In fact, we measured the piece of styrofoam at the hotel to be \(0.381kg\), and at the top to be \(0.388kg\)!

A quick look at some numbers will give you an intuitive understanding of why this might be. Rounding off a bit, an object weighing 1kg at \(430m\) above sea level will accelerate towards the Earth at \(9.819m/s^2\) (ignoring every other force). At \(3777m\) above sea level, the acceleration will be \(9.809m/s^2\). Not a big difference! In contrast, air density at \(430m\) above sea level is around \(1.17kg/m^3\), while at \(3777m\) it's around \(0.84kg/m^3\)! A marked difference, and, as it turned out, enough to more than cancel out the effect of a lesser gravitational pull.

For these values of air density, I simply pulled them from The Engineering ToolBox's page about U.S. Standard Atmosphere, plonked them into GeoGebra, ran a 9th degree polynomial regression analysis on them, got a function expression (just a bunch of polynomials with really, *really*, **really** small coefficients), and did \(f(430)\) and \(f(3777)\).

\(f(x) = 0x^9 + 0x^8 + 0x^7 + 0x^6 + 0x^5 + 0x^4 - 0.000000000000307x^3 + 0.000000005452006x^2 - 0.000118741904987x + 1.223868489811585\)

I am nothing if not thorough! Look at that expression! I have GeoGebra set to display the maximum amount of decimal places, 15, which isn't enough! Ridiculous...

For the values of acceleration, I did a bit of calculating. (Note: For all these calculations I always round off to 3 decimal places.) I used Newton's Law of Universal Gravitation, \(F = G * \frac{m_1 * m_2}{r^2}\), where \(G\) is the gravitational constant (valued at \(6.67408 * 10^{−11}m^{3}kg^{-1}s^{-2}\); see Wikipedia), \(m_1\) is the mass of the smaller object (valued arbitrarily at \(1kg\) for ease of calculation), \(m_2\) is the mass of the larger object (the Earth, valued at \(5.97237 * 10^{24}kg\), see Wikipedia under Mass), and \(r\) is the radius between the centers of mass of the two objects. For the radius of the Earth, I used the mean radius as given on Wikipedia, \(6371km = 6.371 * 10^6m\) (everything in SI units, always, no exceptions). And at \(430m\) above sea level, the distance \(r\) between the two centers of mass is \((6.371 * 10^6 + 430)m = 6.37143 * 10^6m\). Of course, the center of mass of the styrofoam is a few centimeters inside it, but at these scales it hardly matters (and besides, we're only ball-parking it with these values, anyway).
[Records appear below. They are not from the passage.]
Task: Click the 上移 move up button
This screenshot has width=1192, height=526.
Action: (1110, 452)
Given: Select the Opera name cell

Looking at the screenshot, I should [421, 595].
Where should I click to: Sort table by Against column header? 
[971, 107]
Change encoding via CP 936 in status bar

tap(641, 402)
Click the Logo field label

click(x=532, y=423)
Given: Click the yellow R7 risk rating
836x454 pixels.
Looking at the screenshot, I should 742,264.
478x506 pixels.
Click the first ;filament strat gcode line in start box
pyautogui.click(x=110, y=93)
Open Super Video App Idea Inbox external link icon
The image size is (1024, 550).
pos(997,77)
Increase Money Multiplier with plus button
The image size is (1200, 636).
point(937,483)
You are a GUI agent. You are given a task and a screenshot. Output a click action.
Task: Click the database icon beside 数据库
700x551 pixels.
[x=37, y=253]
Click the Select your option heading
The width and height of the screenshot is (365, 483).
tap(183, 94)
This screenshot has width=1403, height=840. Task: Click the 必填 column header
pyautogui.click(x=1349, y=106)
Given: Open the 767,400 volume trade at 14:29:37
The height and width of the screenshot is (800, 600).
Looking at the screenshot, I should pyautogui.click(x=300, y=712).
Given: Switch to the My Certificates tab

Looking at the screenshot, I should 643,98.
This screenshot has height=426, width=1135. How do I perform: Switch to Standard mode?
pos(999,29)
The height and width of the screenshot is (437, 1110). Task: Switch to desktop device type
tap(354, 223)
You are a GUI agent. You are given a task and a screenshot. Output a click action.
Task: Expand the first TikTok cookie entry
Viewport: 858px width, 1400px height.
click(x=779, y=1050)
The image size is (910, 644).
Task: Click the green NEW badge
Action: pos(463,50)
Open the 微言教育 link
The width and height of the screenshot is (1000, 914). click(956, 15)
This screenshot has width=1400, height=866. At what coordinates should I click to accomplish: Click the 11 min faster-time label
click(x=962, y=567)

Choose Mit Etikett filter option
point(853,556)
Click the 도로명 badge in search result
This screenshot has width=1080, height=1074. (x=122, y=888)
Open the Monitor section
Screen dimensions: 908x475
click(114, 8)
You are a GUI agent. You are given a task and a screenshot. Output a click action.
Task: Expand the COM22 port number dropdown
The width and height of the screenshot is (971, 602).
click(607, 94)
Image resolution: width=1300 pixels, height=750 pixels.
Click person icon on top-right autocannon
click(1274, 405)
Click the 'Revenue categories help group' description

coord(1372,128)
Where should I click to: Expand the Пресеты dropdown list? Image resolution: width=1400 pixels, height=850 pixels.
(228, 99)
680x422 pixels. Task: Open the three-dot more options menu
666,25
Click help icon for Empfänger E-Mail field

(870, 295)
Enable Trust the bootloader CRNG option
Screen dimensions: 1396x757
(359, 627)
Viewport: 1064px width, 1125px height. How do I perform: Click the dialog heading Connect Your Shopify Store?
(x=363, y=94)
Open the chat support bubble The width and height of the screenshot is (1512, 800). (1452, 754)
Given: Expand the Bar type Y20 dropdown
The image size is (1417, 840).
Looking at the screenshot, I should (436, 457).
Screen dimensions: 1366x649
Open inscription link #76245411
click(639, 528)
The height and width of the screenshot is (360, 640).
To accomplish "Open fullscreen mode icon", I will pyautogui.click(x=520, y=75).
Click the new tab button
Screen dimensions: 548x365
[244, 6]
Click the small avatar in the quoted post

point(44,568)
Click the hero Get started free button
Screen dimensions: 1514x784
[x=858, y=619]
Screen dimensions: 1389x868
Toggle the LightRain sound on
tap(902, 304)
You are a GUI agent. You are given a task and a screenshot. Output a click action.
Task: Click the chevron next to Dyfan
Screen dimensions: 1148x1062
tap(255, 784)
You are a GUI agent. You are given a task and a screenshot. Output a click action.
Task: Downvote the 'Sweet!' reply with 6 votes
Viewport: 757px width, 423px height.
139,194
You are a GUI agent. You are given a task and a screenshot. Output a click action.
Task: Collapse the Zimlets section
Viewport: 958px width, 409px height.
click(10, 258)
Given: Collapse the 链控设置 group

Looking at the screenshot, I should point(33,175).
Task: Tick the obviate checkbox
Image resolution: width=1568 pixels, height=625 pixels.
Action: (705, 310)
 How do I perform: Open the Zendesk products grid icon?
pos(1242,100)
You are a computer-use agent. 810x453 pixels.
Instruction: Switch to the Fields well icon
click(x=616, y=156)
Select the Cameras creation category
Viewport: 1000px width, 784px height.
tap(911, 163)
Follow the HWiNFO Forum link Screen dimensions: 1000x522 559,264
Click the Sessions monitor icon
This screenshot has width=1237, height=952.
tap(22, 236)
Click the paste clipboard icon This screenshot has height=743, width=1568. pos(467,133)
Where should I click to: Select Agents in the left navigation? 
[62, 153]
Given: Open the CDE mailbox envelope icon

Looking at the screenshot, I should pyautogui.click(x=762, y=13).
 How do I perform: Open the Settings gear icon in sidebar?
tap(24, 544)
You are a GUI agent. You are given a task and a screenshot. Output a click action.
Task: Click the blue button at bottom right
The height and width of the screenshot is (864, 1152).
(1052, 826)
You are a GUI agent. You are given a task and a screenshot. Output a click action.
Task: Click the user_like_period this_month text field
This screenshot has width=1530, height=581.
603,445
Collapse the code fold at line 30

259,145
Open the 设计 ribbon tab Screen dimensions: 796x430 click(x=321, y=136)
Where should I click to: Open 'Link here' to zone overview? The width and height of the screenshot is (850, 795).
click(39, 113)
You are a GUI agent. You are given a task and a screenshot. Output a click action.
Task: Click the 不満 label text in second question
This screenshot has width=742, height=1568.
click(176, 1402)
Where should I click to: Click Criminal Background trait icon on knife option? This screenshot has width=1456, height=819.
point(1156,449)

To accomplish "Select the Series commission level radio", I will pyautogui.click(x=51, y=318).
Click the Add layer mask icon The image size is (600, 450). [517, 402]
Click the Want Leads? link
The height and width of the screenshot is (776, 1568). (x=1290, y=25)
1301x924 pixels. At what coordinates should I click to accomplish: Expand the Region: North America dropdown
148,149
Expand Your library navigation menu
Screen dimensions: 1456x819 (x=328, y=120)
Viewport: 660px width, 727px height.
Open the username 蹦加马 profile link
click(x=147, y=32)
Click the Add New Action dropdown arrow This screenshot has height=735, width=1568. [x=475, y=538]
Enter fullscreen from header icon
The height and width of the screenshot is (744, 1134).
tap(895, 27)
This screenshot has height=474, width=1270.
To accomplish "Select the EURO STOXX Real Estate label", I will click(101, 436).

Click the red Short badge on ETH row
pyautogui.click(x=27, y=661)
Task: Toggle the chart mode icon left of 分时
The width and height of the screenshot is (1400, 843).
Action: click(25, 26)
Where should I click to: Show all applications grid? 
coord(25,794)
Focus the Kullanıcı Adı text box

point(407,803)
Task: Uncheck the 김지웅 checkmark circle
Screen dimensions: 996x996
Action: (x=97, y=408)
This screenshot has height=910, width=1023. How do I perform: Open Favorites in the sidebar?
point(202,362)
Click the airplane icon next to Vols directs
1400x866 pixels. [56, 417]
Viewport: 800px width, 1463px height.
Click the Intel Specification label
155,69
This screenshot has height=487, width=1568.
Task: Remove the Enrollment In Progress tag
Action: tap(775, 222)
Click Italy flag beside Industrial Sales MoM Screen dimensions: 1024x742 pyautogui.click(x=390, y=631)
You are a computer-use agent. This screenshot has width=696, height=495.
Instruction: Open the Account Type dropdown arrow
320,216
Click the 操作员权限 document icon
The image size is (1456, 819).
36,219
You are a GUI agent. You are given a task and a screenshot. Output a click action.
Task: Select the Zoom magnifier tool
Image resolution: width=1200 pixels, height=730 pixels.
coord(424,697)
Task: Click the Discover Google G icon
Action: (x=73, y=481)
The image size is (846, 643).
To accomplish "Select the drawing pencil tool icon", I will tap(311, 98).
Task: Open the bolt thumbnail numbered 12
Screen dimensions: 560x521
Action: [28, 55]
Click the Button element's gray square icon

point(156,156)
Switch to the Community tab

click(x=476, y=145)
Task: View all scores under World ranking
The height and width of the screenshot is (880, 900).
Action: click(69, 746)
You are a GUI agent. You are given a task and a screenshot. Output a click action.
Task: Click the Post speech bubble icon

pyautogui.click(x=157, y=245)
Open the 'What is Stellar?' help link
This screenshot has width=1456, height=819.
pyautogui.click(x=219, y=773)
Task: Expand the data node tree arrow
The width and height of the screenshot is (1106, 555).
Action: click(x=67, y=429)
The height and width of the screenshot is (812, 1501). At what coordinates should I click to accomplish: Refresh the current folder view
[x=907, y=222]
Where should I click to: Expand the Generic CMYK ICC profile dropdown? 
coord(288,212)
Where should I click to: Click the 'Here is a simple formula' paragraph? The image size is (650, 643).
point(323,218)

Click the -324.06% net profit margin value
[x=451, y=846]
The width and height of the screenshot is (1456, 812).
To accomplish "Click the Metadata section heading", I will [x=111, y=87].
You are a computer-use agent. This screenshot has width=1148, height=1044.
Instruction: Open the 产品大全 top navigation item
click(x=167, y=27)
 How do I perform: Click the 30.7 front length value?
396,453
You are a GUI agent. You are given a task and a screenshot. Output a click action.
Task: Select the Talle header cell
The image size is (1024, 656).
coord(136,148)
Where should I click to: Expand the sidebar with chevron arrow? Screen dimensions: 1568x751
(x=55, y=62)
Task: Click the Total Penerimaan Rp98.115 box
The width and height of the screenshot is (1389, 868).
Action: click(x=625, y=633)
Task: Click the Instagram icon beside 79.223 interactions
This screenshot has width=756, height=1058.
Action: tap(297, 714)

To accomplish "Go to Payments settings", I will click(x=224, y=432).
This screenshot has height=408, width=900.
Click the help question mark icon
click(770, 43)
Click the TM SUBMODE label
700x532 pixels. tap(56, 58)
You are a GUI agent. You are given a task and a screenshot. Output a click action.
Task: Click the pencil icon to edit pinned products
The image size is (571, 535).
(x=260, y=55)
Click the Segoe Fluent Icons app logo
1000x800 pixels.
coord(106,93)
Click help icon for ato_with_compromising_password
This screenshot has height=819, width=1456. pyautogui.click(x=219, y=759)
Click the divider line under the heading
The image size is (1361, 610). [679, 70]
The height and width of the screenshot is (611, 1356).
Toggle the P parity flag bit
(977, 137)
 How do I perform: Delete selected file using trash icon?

So then, calculating the \(F\) (force of gravity, in this case), yields about \(9.819N\) (you can plug the values in yourself), and since \(F = ma \Leftrightarrow a = \frac{F}{m}\), and here is why I chose \(1kg\) for the mass of the smaller object. \(a = \frac{9.819N}{1kg} = 9.819m/s^2\).

A similar calculation for the top of the mountain, except this time the distance \(r\) between the two objects will be slightly larger: \((6.371*10^6 + 3777)m = 6.374777*10{6}m\). Again for ease of calculation, we ignore all other forces and assume the weight is still \(1kg\). This time \(F = 9.809N\), and by the same logic, \(a = 9.809m/s^2\).

See, I know how to show my work!

In other good news, since the beginning of February I've been working part time for Ent3r Realfagstrening, going to three different schools on Mondays, Wednesdays, and Thursdays, helping younger students with math and physics homework! It's very fun, and it's excellent training for me. Between my own school work and my part time job, I feel massively busy, but not so busy that I can't crank out an update now and again.